Angela Polania, CPA, CISM, CISA, CRISC, HITRUST, CMMC RP. Angela is the Managing Principal at Elevate and board member, and treasurer at the CIO Council of South Florida.

Earlier this month, the European Parliament took a significant step towards shaping global standards in AI regulation by approving its draft proposal for the AI Act, a comprehensive piece of legislation that has been two years in the making. Expected to be approved before the end of the year, this act will become the world’s first dedicated legislation to regulate AI across a variety of sectors. Rather than regulating AI itself, the legislation focuses on the specific domains of society where AI is used, categorizing them based on levels of risk: unacceptable, high, and limited.

The AI Act aims to completely prohibit systems that pose an “unacceptable risk” to fundamental rights or EU values, such as cognitive behavioral manipulation of people or specific vulnerable groups, social scoring, and real-time and remote bio metric identification systems such as facial recognition technology.
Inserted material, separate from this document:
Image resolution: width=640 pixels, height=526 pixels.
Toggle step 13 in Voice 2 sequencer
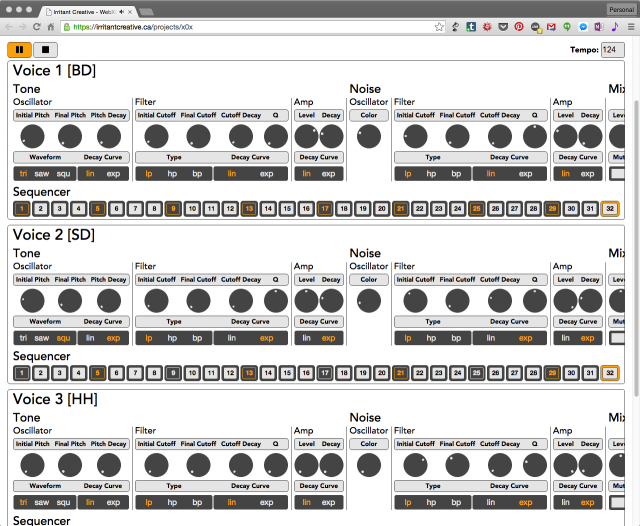(x=249, y=373)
Systems classified as “high risk” will be subject to disclosure requirements and registration in a special database. This category includes: AI applications controlling access to critical services in education, employment, financing, healthcare, and other essential areas. These high-risk systems will undergo assessment before being marketed and throughout their lifecycle to ensure the safety and protection of fundamental rights.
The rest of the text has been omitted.